■ **Input records**:
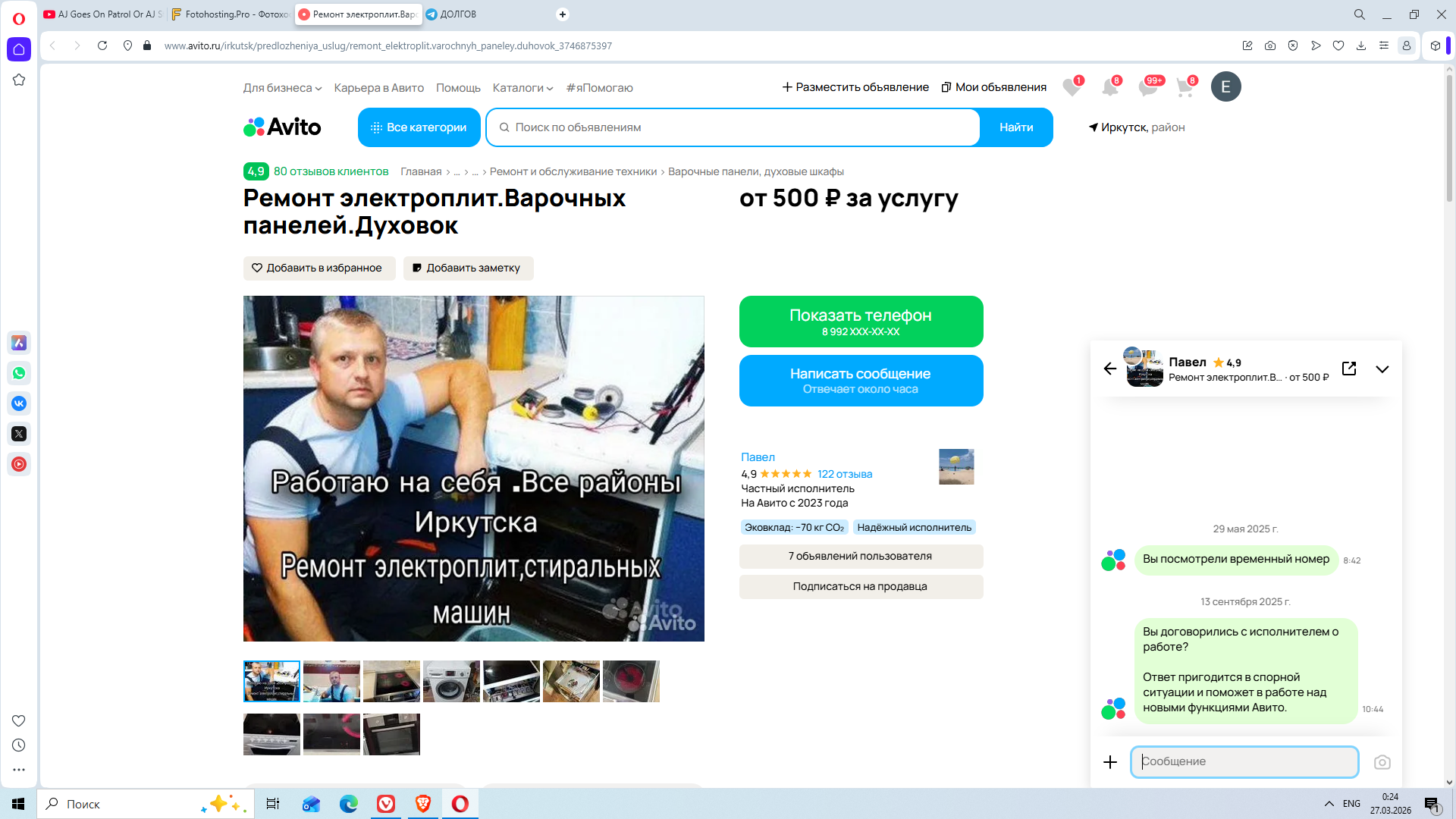Image resolution: width=1456 pixels, height=819 pixels.
Task: Open the shopping cart icon
Action: point(1185,87)
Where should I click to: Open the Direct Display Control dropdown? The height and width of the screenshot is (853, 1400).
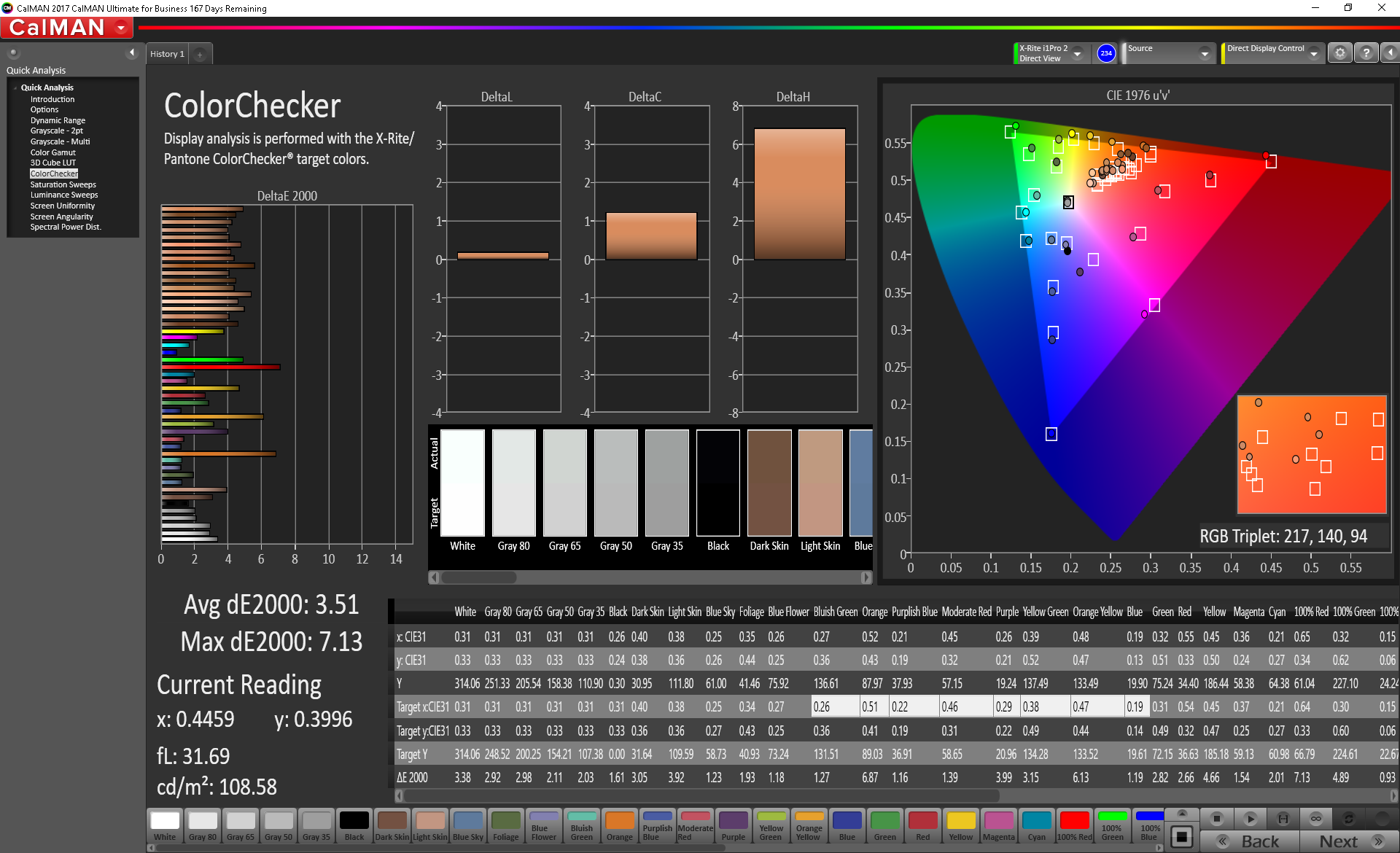(1313, 54)
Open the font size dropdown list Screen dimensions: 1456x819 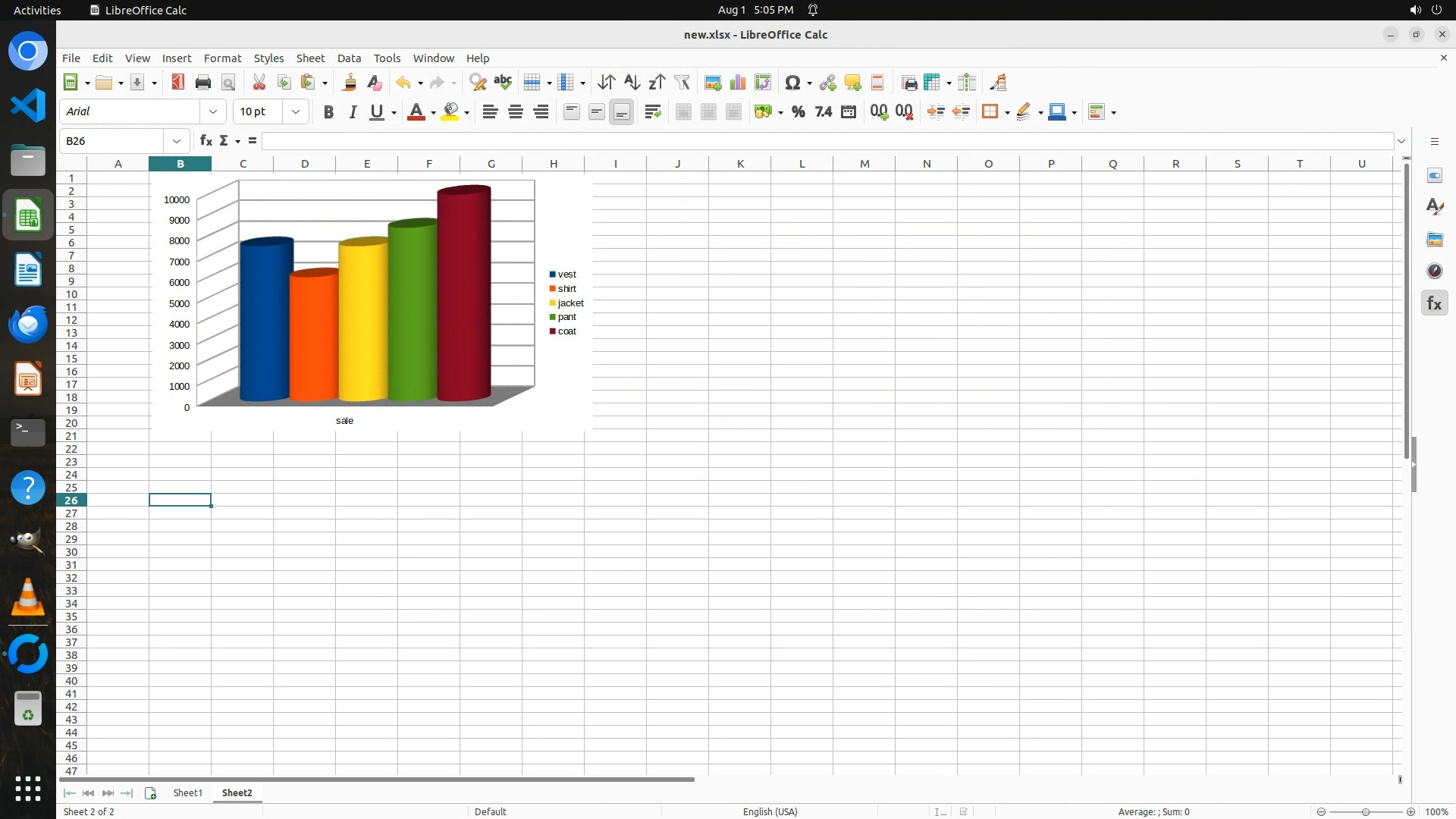pos(296,112)
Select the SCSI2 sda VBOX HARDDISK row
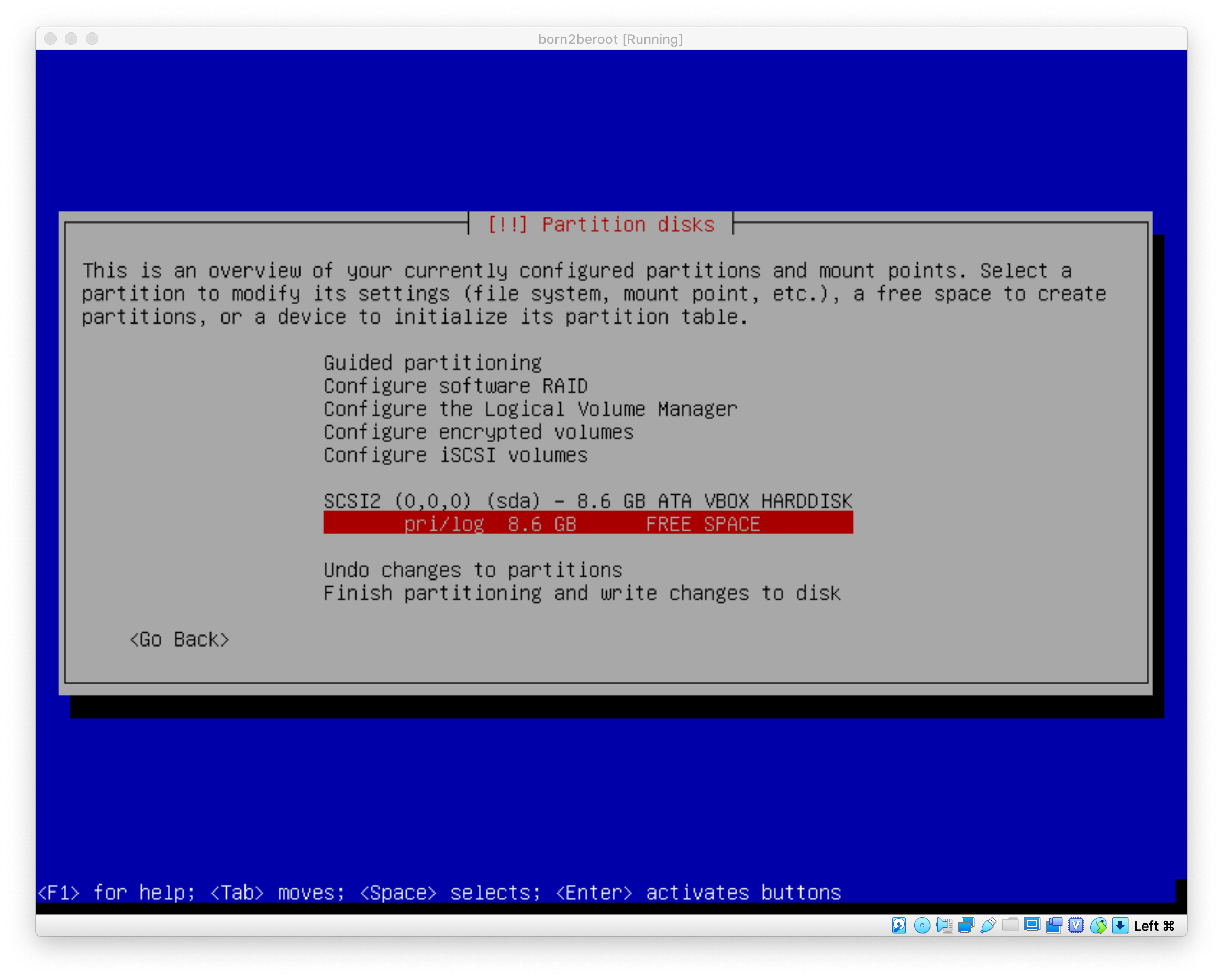 [587, 501]
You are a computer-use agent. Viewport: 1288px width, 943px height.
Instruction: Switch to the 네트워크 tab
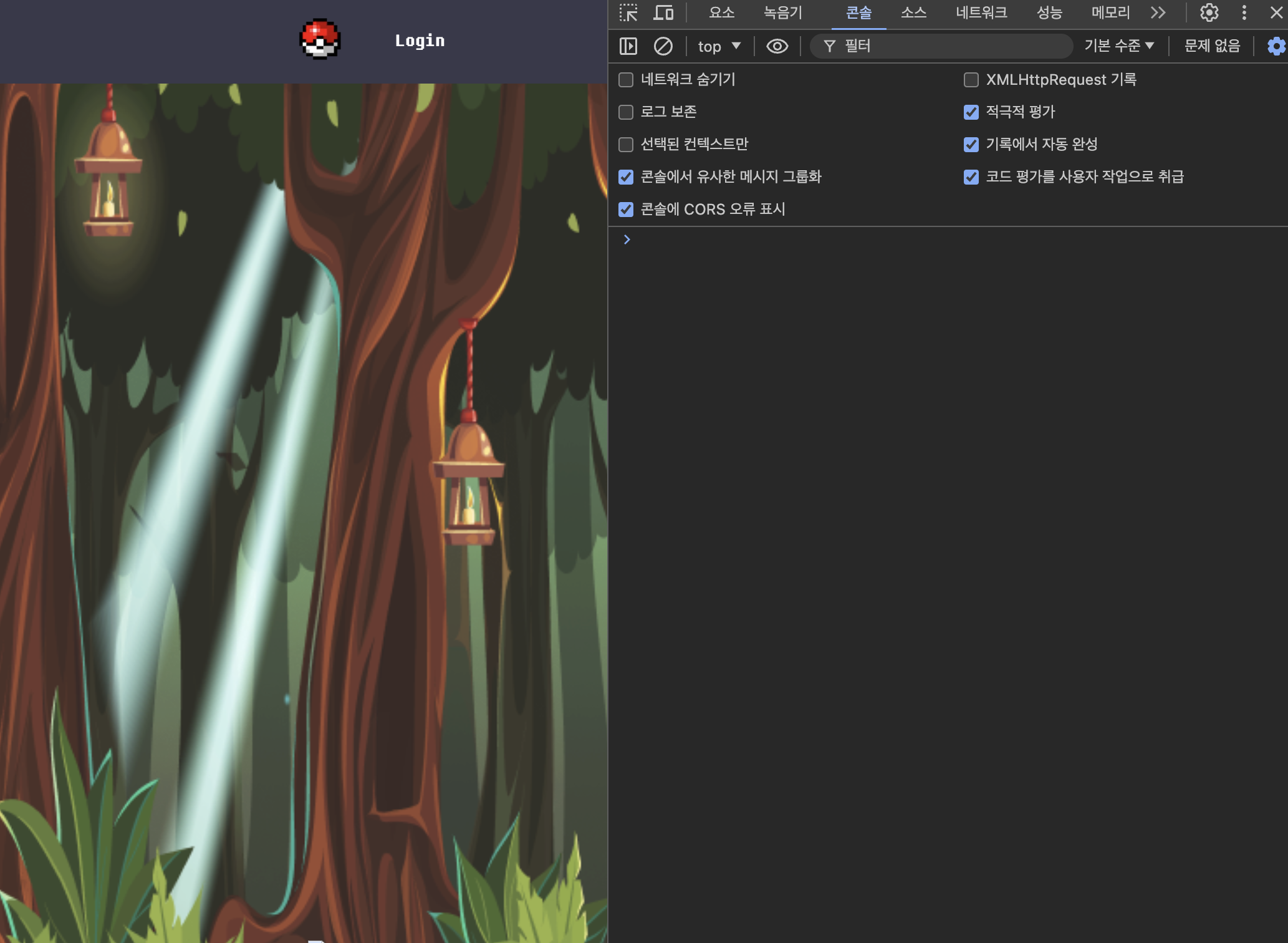[981, 12]
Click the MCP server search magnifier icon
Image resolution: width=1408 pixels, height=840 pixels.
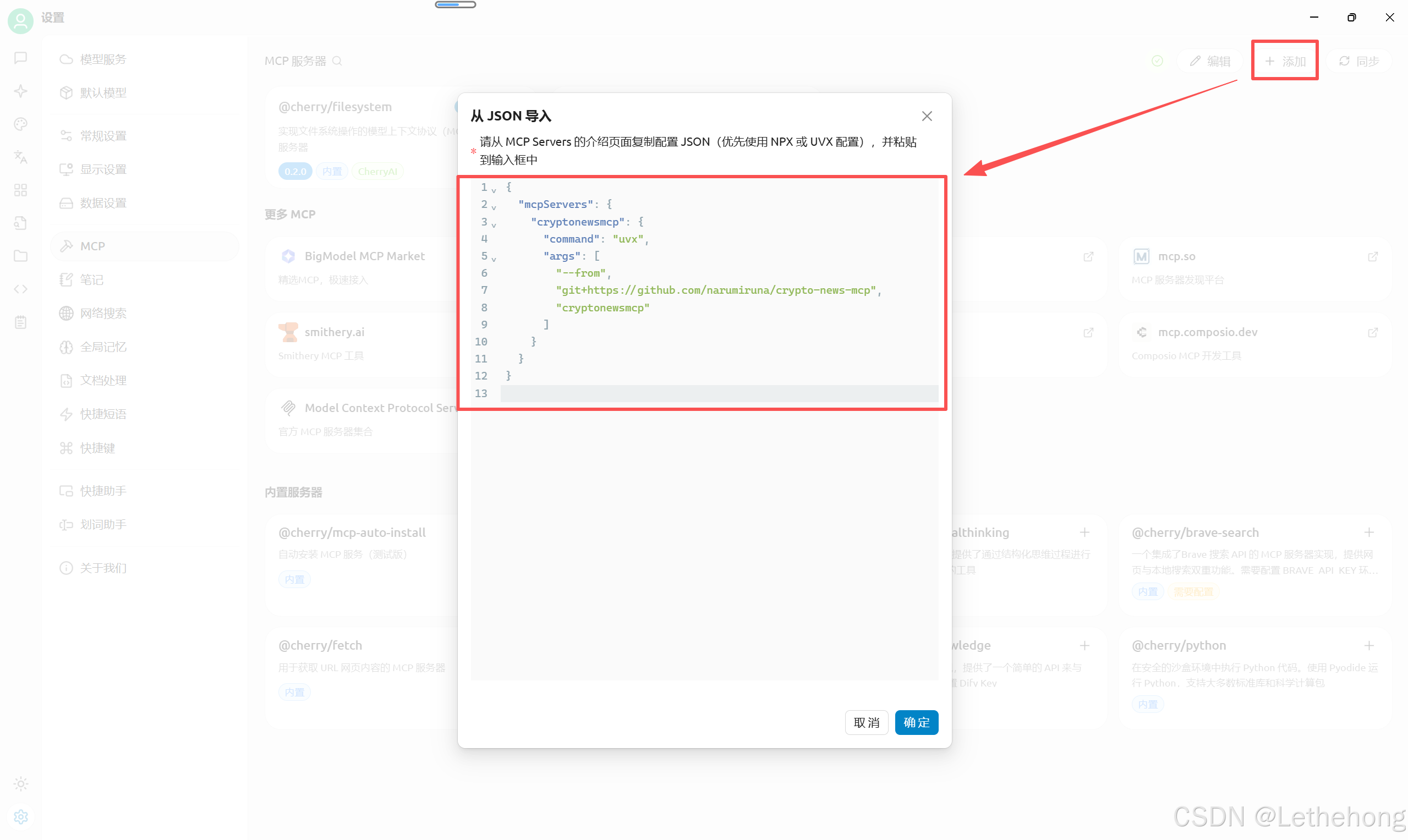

■ **Required action**: In your output, include only the lines from the line containing "Instruction: Switch to the 네트워크 tab" through the last line of the material above, exactly as they appear, and leave out the pictures.

■ **Answer to the exercise**:
Instruction: Switch to the 네트워크 tab
[981, 12]
Click the MCP server search magnifier icon
Image resolution: width=1408 pixels, height=840 pixels.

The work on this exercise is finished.